[Texte extrait]

-*-

Le malade et sa famille dans sa recherche d’un traitement médicamenteux en lien avec son besoin de santé, attendent de la communauté, de la région ou de l’Etat qu’existe un cadre socialisé de prise en charge de l’épisode maladie (eg, mutuelles de santé). Etre malade est synonyme de dépense financière induite (achat de médicaments, hospitalisation, frais de déplacement) - surtout quand l’antienne de la communauté internationale a été depuis l’Initiative de Bamako (1987) « le recouvrement des coûts » (c'est-à-dire faire payer le malade au moment où il est malade), permettant plus ou moins aux Etats de se défausser de leurs responsabilités sociales sur le dos du patient et de faire fonctionner des formations sanitaires dont les lits sont parfois à moitié-vide car peu accueillantes. Etre malade, signifie également une charge pour la famille, car si le malade coûte, il devient en outre inapte pour subvenir aux besoins de la famille ou du groupe. Alors quand vous êtes hospitalisé et que l’hôpital - soit par rupture de stock, absence de référencement ou mauvaise gestion, vous envoie à la pharmacie installée juste en face (car ce type d’aller et retour est fréquent) où le prix de vente correspond à la seule logique économique, où le médicament générique est rare car le ministère de la santé n’a pas de politique incitative et que les industriels du médicament dénigrent jusqu’à la caricature et sans opposition ces médicaments, que l’officinal ne peut ou ne veut pas déconditionner et vous donne et vend 28 comprimés alors que vous n’en avez besoin que de 10, que l’on n’y trouve pas de « médicaments traditionnels améliorés »… alors le patient, et même si c’est une supercherie maligne et un risque de retard de soins (qui peut coûter cher à terme, mais quand on vit au jour le jour…), préfère ou se contraint à aller faire affaire avec le secteur informel de proximité.
Alors si le secteur informel est bien sûr une réponse inadéquate à une attente légitime et mal prise en compte (pouvoir se ou être soigné selon ses besoins), elle reste pour une grande partie de la population de nombreux pays l’unique et seule alternative offerte, par défaut. Se concentrer sur la seule répression et les actions pénales – outre que cela apparaitra rapidement comme une simple défense d’intérêts corporatistes (défense de la profession, lutte contre les atteintes au monopole, malthusianisme professionnel, extension abusive du droit des brevets, etc.), n’empêchera jamais le secteur informel de proliférer.

-*-

[Documents d'étude]

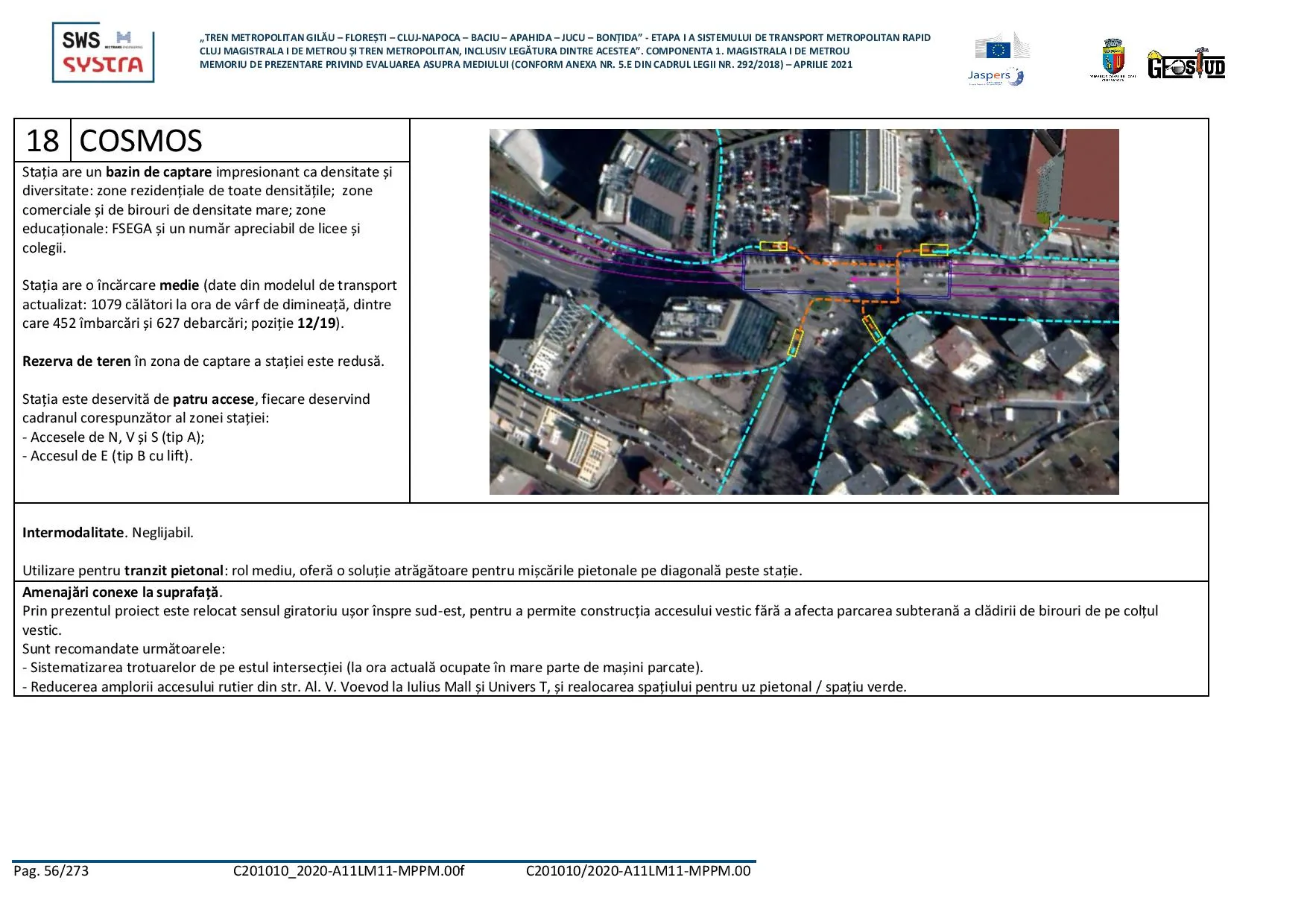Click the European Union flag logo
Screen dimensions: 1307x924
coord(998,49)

-*-

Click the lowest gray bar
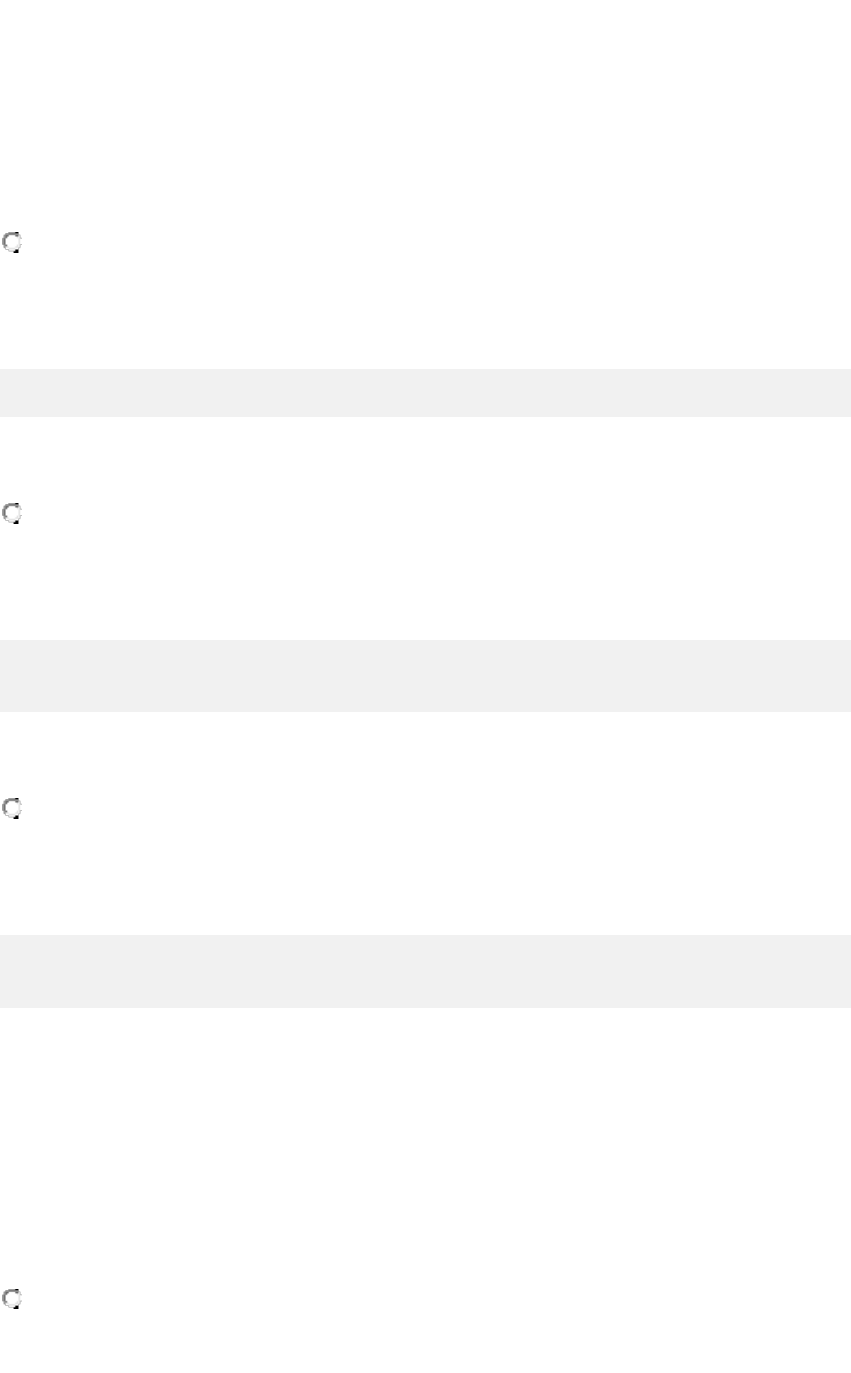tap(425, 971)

-*-

[Exercices proposés]
1. D'après le texte extrait, depuis quelle initiative la communauté internationale répète-t-elle l'antienne du « recouvrement des coûts » ?
2. Recopiez fidèlement le passage du texte extrait qui commence par les mots « Alors si le » et s'achève sur « informel de proliférer. ».
Fondez-vous exclusivement sur le texte extrait.

[Réponses rédigées]
1. Depuis l'Initiative de Bamako (1987).

2.
Alors si le secteur informel est bien sûr une réponse inadéquate à une attente légitime et mal prise en compte (pouvoir se ou être soigné selon ses besoins), elle reste pour une grande partie de la population de nombreux pays l’unique et seule alternative offerte, par défaut. Se concentrer sur la seule répression et les actions pénales – outre que cela apparaitra rapidement comme une simple défense d’intérêts corporatistes (défense de la profession, lutte contre les atteintes au monopole, malthusianisme professionnel, extension abusive du droit des brevets, etc.), n’empêchera jamais le secteur informel de proliférer.